I think it would be fair to say that digital has a good number of advantages over its older film rival. Now that’s quite something coming from a camera user who had his first camera at age 4 and a half and was using an SLR at 8 and then by 11 had his own SLR (fully manual or course).
It seems though that this wonderful idea hasn’t just turned my head, it’s turned a lot of other peoples heads. You can’t go anywhere without seeing people snapping away with their minute bundles of silver joy suspended from a neck cord or wrist strap. Walk round London for the best part of 10 minutes and you will have seen more stereotypical Japanese tourists with cameras snapping than you can count on the fingers and toes of a gecko.
It is safe to say it’s here to stay. Surely this must be a good thing….right….?
Photography to me and most who have been doing it for any length of time is a form of art, the challenge is to capture and image no-one else has seen and no-one else will be able to see again. The photographer is hunting for that moment in time at a specific place because it holds some sort of significance (or because their finger slipped). Any decent photographer uses their eyes 99% of the time with their camera by their side ready for the other 1%. I wonder if the average tourist considers their photographs to this extent before they mindlessly snap away at an unsuspecting inanimate object. Now I’m not saying that your average tourist should aspire to be a photographer and think about the shots they take, carefully composing each one in advance, but it would be nice to see them put down their cameras and actually look first.

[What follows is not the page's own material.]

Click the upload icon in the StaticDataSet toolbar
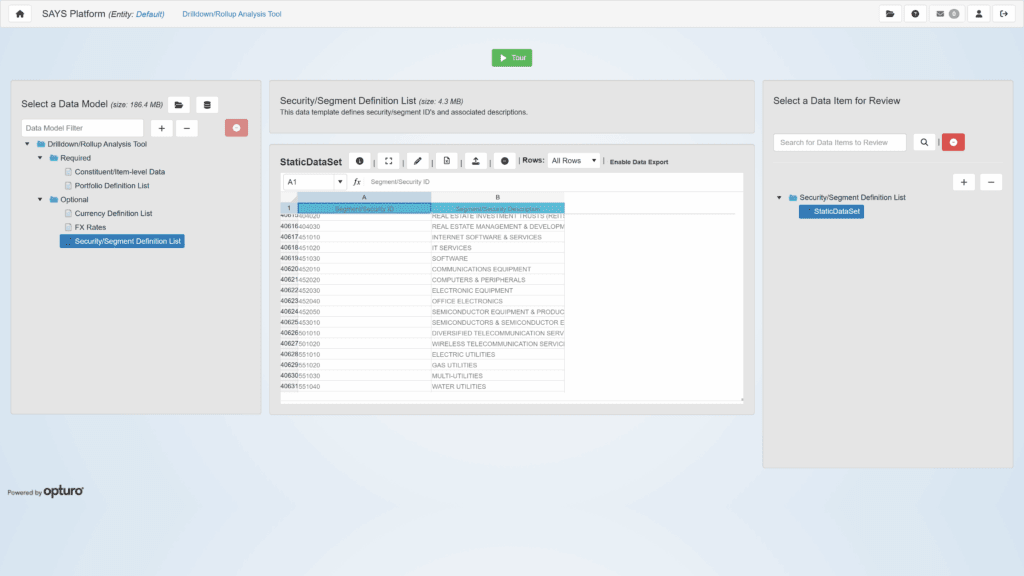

Now this is the point at which I hark back to the “good old days” because when you had film it cost money. The only time I would ever take two photos of the same thing was when I was 99% sure the photo I had just taken had not worked and it was still worth having. Such times include going over a bridge in Italy whilst on a train and just as I took the photo I was sure I had got one of the upright posts of the bridge in it. Thank god for instinct, as I took another shot and sure enough when I got home there was a picture with a huge great post in the middle of it followed by a stunning picture of a mountain lake. That said, that was just two pictures and I probably didn’t take more than about 100 images for the whole of those two weeks. Now I can and have taken over 100 in a day (record stands at just under 300). Now great as this is I often get the feeling I’m spending all my time desperately trying to capture the moment I’m missing.
A while ago a young photographer from Brighton tried to have a day where people didn’t use their cameras. As far as I understand it was a bit of a damp squib. Seems times change faster than the click of a shutter.